If this is possible with just £2.5m in a few years, the development resulting from removing the cap entirely could be truly impressive.

However, it could leave the chancellor with a bit of a headache.

The Budget will be looking towards next year’s Spending Review.

In the Spending Review, he will want to pull out all the stops to boost growth across the whole country, in case of short-term (or even long-term) economic shocks caused by Brexit.

He will also want to demonstrate that the UK is emerging from a decade of austerity. He will want to show that the government is serious about tackling the housing crisis by making the lifting of the HRA cap permanent. And he will want to achieve all this without letting the deficit grow again.

Furthermore, creating sustainable communities is about more than just providing housing, as welcome as that is.

Residents need jobs too, but they also need the amenities that local businesses provide in a successful town or city centre.

And they need the infrastructure to support their housing (as recognised in the open letter mentioned above).

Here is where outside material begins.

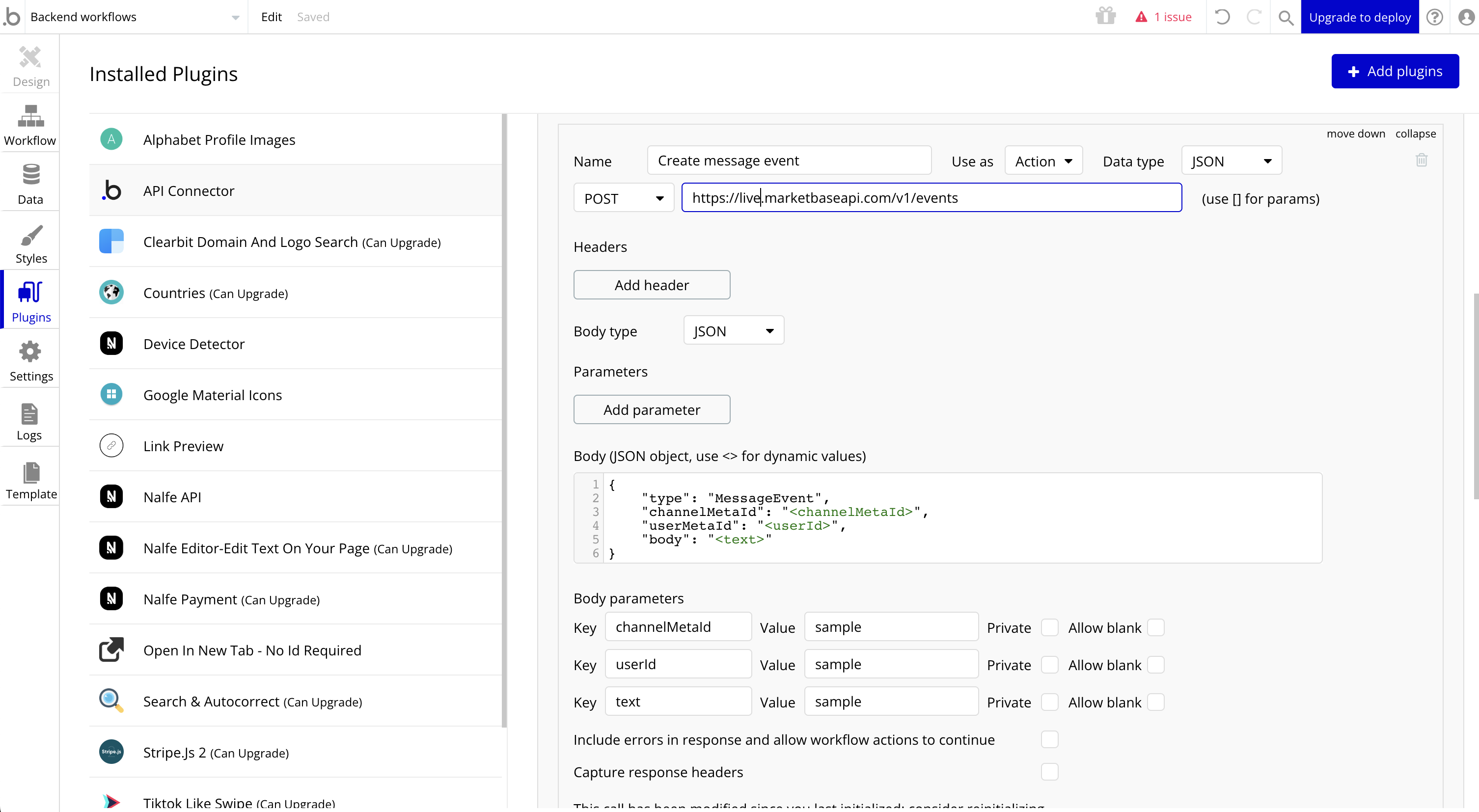Expand the Use as Action dropdown
1479x812 pixels.
coord(1043,161)
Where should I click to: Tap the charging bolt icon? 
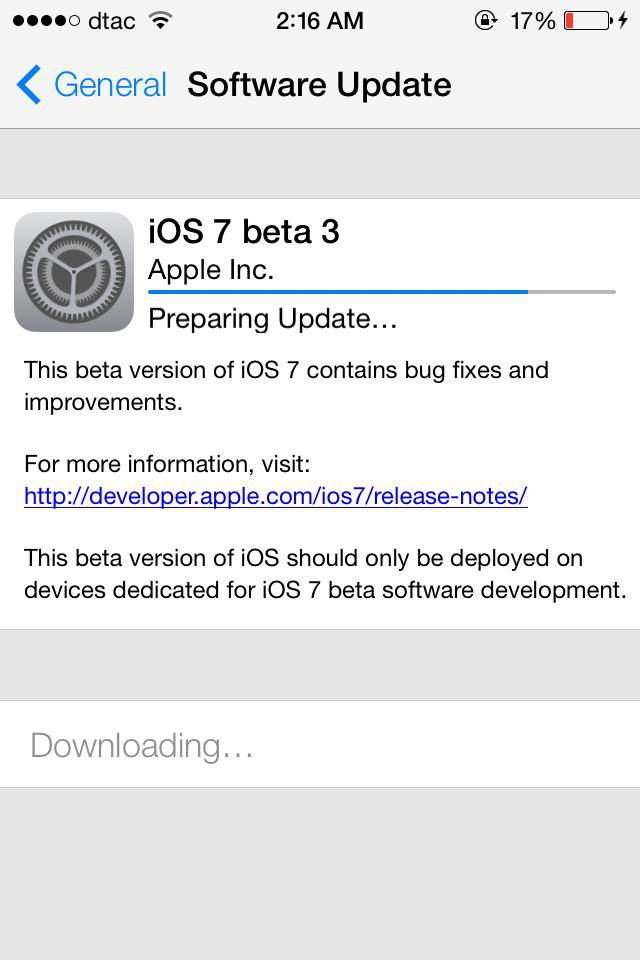point(623,21)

For the chancellor to square the budgetary circle and allow councils to invest in housing, infrastructure and local economies long term, he will need to implement the kind of reform of the public finances mentioned in my post last year.

Next year’s Spending Review should reflect and mould the devolved reality of the public sector in the 21st century, not the centralist tendencies of the late 20th century.

Good practice

I am about to publish an extensive report on this on my website, looking in depth at the way the government treats local authority financing as its own in Budgets and Spending Reviews.

It shows the problems this has caused for councils across the country wishing to invest in housing and infrastructure and grow local economies.

It looks at other countries’ measures of deficit and debt, such as Denmark, Sweden and Canada, but also the wider context for these, such as the presentation of fiscal documents and the country’s local government finance system.

It finds that all of these vary very widely, with economic history, political culture and technocratic choices all having an effect.

None of these would be ideal as a wholesale replacement for the way we currently do things.

But it’s clear that we can learn from good practice to improve public financing in the UK.

For example, in Canada, the federal government focuses mainly on federal deficit and debt in its budgets, but also presents some charts showing general government debt for international comparison purposes.

(The latter is something we already do in the UK, as required by Eurostat. It has been suggested in the past that adopting Eurostat’s measure of general government debt, sometimes known as Maastricht Debt, would allow greater investment in social housing. However, it would not promote investment in the supporting infrastructure and in local economies. With Brexit meaning that we are no longer required to collect this data and the HRA cap being removed, the arguments for this no longer stack up.)

Drawing on these examples to improve the UK’s fiscal documents would allow the Treasury to present the situation more honestly: some councils will doubtless invest to boost their local economies, while central government continues to practice borrowing restraint.

Tax increment financing

This would, for example, free councils to borrow on the basis of future business rates growth, as has happened in the Stephenson Quarter of Newcastle. This is part of one of England’s three Tax Increment Financing (TIF) schemes.

Under this scheme, the two local authorities agreed with the Government in 2012 that all business rates would be ring fenced and retained for 25 years.

On this basis, they were able to invest £92m across four sites in an Accelerated Development Zone (ADZ), including the Stephenson Quarter.

On this site, the following have been completed: a Crowne Plaza hotel, a 35,000 sq ft Grade A office building (fully occupied since 2016), a multi-storey car park, a University Technical College (UTC) and a 1,000 capacity, Grade II* listed cultural venue.

Further new builds, conversions and redevelopments are planned.

The chancellor could announce in Monday’s Budget the start of a process of reform leading up to next year’s Spending Review – please take this opportunity, Mr Hammond.